• **Document**
Bethells and O’Neils Beaches Surfcasting Contest
A “trend” of 1990’s style sports fishing throughout New Zealand was the increasing numbers of fishing contests targeting kahawai for major prizes. The Bethells and O’Neils beach contest that you will learn a bit about from reading this article was one of the pioneer contests that helped bring kahawai contests into fashion, 1997 being its 6th year. These adjoining beaches are two of Auckland City’s more accessible west coast surf beaches.

As with many of the other kahawai contests, this is a surfcasting contest. It’s organized by the kahawai. That the organizers spell organized with an “S” instead of a “Z” on their tickets is not a sign of the way this contest is run. The Club has very strong links with the New Zealand fishing tackle industry at both wholesale and retail level. It is one of the more active New Zealand Clubs that participate in dryland distance casting events run by the New Zealand Angling and Casting Association.

Their home base in the Auckland metropolitan area contains an immense number of fishing tackle retail outlets, distributors, manufacturers, wholesalers willing to help with sponsorship. Prize ratio to ticket price cost has to be seen to be believed!
It was through knowing just who was organizing this contest that got me driving four hours north the Saturday afternoon before the contest. A stroll along Bethells Beach that evening to pick a spot for Sunday’s contest and to see what sinker weight was required to “hold” in the rip saw me bump into two other chaps who had driven six hours to do the same thing. They too knew of the people involved.
Last time I fished this contest in November 1995 I’d fished 0’Neils Beach as it had a reputation of coughing up most of the winning fish through the water on Bethells looked better to me. This year I’d fish a “gutter” in the surf on Bethells. A gutter like this on the beaches west of Waitomo, my “home” fishing ground will produce large kahawai consistently.
Auckland city beaches are a bit different. The organizers pray and hope that “someone” of the hundreds fishing will catch a fish and that this fish will be a kahawai. Aucklanders do catch fish at Bethells but it is mainly rock fishing not off the sand. There is only limited rock fishing space so contestants are confined to the beach only!

• **Records shown**
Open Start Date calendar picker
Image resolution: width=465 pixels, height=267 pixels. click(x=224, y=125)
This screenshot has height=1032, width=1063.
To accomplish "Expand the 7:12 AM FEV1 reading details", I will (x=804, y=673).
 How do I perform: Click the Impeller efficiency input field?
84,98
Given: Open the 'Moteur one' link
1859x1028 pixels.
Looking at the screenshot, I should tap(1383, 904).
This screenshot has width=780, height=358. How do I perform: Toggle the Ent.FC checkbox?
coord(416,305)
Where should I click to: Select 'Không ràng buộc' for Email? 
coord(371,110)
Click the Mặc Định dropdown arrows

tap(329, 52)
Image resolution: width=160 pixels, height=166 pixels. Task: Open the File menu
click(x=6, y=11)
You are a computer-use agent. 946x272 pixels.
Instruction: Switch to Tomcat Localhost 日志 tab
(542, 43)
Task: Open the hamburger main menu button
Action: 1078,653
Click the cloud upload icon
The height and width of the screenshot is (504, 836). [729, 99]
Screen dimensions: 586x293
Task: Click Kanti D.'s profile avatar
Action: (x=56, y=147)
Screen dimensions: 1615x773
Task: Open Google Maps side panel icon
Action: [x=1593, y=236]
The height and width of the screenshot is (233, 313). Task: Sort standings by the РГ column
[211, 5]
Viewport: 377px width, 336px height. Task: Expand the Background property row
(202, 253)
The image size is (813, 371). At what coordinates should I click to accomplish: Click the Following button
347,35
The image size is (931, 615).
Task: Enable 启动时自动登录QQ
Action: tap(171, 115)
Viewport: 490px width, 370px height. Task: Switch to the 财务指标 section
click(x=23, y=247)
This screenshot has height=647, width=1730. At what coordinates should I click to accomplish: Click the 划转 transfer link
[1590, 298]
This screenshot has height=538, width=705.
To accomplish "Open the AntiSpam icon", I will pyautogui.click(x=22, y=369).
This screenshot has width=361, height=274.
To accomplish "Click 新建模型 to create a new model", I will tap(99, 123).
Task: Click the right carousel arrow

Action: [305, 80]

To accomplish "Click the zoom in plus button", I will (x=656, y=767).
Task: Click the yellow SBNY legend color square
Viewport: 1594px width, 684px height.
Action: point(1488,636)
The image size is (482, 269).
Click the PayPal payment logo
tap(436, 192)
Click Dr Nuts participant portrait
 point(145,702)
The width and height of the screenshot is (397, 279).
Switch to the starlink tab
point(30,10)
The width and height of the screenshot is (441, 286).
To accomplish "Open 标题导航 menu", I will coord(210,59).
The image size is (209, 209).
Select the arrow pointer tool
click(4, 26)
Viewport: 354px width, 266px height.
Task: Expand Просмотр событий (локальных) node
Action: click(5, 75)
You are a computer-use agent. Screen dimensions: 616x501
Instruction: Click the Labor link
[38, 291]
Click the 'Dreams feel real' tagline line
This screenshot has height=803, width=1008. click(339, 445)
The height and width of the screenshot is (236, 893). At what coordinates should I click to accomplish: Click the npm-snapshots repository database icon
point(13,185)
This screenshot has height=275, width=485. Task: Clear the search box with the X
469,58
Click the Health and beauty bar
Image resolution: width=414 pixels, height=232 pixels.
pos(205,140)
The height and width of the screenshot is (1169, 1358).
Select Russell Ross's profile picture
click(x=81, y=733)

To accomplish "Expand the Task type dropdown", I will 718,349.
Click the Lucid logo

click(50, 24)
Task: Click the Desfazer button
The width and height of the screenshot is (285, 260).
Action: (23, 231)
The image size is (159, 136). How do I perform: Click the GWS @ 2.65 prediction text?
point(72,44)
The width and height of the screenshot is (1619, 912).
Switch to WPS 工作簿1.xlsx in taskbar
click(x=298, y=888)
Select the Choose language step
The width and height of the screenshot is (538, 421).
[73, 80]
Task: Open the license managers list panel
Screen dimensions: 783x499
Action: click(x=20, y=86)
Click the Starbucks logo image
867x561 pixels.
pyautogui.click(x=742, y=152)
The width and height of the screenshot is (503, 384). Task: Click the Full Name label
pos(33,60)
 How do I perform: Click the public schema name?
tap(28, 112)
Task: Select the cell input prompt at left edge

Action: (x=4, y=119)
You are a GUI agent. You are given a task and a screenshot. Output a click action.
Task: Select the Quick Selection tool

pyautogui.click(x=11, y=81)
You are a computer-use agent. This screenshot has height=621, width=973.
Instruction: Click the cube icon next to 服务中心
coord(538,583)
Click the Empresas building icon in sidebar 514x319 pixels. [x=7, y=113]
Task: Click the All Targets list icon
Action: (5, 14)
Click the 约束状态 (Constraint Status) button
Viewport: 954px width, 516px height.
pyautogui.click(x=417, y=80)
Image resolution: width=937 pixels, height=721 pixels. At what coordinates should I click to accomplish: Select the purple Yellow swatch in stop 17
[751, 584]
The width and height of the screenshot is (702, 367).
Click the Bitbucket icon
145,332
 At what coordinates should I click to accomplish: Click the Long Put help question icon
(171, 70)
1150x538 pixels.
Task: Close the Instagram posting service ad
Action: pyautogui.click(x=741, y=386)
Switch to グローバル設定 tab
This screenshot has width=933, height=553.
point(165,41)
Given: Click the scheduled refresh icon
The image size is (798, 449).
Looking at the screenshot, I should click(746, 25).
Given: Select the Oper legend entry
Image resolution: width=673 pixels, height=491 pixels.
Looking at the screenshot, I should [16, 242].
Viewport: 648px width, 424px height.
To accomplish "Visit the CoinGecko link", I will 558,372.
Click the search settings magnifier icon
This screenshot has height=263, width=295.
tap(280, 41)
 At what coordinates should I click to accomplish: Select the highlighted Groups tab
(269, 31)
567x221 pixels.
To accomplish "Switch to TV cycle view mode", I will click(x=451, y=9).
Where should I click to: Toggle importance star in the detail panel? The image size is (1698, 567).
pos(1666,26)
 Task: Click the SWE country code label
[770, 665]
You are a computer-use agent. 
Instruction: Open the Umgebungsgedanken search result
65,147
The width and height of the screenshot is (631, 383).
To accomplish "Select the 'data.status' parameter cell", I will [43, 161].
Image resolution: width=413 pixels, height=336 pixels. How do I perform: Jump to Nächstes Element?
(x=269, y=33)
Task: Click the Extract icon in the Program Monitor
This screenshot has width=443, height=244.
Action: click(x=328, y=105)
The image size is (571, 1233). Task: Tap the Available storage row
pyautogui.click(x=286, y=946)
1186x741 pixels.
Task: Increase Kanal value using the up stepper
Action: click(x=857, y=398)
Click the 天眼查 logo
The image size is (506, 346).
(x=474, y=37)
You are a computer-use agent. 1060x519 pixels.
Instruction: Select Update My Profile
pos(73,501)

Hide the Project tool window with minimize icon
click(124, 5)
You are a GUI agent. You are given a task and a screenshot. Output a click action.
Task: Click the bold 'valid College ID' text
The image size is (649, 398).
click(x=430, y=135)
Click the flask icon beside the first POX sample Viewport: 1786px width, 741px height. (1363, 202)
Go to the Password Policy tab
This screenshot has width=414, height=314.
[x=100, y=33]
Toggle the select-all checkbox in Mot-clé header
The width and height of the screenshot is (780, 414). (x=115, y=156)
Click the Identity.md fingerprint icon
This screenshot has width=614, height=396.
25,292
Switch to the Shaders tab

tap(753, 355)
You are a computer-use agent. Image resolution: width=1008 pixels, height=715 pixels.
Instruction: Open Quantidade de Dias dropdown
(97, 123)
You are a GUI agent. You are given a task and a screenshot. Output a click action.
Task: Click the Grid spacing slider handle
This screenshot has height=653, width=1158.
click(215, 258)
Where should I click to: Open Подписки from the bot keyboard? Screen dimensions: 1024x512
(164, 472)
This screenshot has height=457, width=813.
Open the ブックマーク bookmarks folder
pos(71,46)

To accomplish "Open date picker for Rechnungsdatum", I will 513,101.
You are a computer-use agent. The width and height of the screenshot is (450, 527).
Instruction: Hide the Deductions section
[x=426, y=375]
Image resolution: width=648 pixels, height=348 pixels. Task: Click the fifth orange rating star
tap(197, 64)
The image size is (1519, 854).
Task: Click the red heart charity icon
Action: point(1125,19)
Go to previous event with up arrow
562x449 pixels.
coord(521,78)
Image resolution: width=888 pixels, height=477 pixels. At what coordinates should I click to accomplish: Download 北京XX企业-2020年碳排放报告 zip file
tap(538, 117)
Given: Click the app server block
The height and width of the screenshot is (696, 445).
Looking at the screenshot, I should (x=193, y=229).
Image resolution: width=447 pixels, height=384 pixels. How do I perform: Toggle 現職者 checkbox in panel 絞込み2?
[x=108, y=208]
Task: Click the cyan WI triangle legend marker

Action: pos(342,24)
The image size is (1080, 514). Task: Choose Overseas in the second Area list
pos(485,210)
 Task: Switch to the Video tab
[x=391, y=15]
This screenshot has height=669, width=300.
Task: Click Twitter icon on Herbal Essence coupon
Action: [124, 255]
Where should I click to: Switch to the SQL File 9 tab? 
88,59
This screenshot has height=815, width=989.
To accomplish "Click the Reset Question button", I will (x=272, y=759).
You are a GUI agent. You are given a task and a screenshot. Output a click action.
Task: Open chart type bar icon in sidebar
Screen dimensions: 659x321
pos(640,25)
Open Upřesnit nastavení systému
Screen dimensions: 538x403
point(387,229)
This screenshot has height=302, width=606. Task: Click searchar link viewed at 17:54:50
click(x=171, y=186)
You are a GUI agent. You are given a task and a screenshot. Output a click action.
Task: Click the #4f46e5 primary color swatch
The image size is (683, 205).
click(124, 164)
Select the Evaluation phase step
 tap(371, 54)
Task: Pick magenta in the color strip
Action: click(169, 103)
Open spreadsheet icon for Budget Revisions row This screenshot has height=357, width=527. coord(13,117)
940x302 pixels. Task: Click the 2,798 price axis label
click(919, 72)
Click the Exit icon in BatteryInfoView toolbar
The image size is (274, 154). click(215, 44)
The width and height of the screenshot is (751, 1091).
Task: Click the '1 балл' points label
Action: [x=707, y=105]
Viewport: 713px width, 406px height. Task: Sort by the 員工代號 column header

• **Goals**
(1) Edit the surfcasting contest article by changing "gutter" to "channel", and give back everything from "Last time I" down to "large kahawai consistently.".
(2) Express everything in the listing from its start down to the line that contains "click(x=23, y=247)" as a JSON list of strings, one string per line, leaving out blank lines.

• **Responses**
(1)
Last time I fished this contest in November 1995 I’d fished 0’Neils Beach as it had a reputation of coughing up most of the winning fish through the water on Bethells looked better to me. This year I’d fish a “channel” in the surf on Bethells. A channel like this on the beaches west of Waitomo, my “home” fishing ground will produce large kahawai consistently.

(2)
[
  "Open Start Date calendar picker",
  "Image resolution: width=465 pixels, height=267 pixels. click(x=224, y=125)",
  "This screenshot has height=1032, width=1063.",
  "To accomplish \"Expand the 7:12 AM FEV1 reading details\", I will (x=804, y=673).",
  " How do I perform: Click the Impeller efficiency input field?",
  "84,98",
  "Given: Open the 'Moteur one' link",
  "1859x1028 pixels.",
  "Looking at the screenshot, I should tap(1383, 904).",
  "This screenshot has width=780, height=358. How do I perform: Toggle the Ent.FC checkbox?",
  "coord(416,305)",
  "Where should I click to: Select 'Không ràng buộc' for Email? ",
  "coord(371,110)",
  "Click the Mặc Định dropdown arrows",
  "tap(329, 52)",
  "Image resolution: width=160 pixels, height=166 pixels. Task: Open the File menu",
  "click(x=6, y=11)",
  "You are a computer-use agent. 946x272 pixels.",
  "Instruction: Switch to Tomcat Localhost 日志 tab",
  "(542, 43)",
  "Task: Open the hamburger main menu button",
  "Action: 1078,653",
  "Click the cloud upload icon",
  "The height and width of the screenshot is (504, 836). [729, 99]",
  "Screen dimensions: 586x293",
  "Task: Click Kanti D.'s profile avatar",
  "Action: (x=56, y=147)",
  "Screen dimensions: 1615x773",
  "Task: Open Google Maps side panel icon",
  "Action: [x=1593, y=236]",
  "The height and width of the screenshot is (233, 313). Task: Sort standings by the РГ column",
  "[211, 5]",
  "Viewport: 377px width, 336px height. Task: Expand the Background property row",
  "(202, 253)",
  "The image size is (813, 371). At what coordinates should I click to accomplish: Click the Following button",
  "347,35",
  "The image size is (931, 615).",
  "Task: Enable 启动时自动登录QQ",
  "Action: tap(171, 115)",
  "Viewport: 490px width, 370px height. Task: Switch to the 财务指标 section",
  "click(x=23, y=247)"
]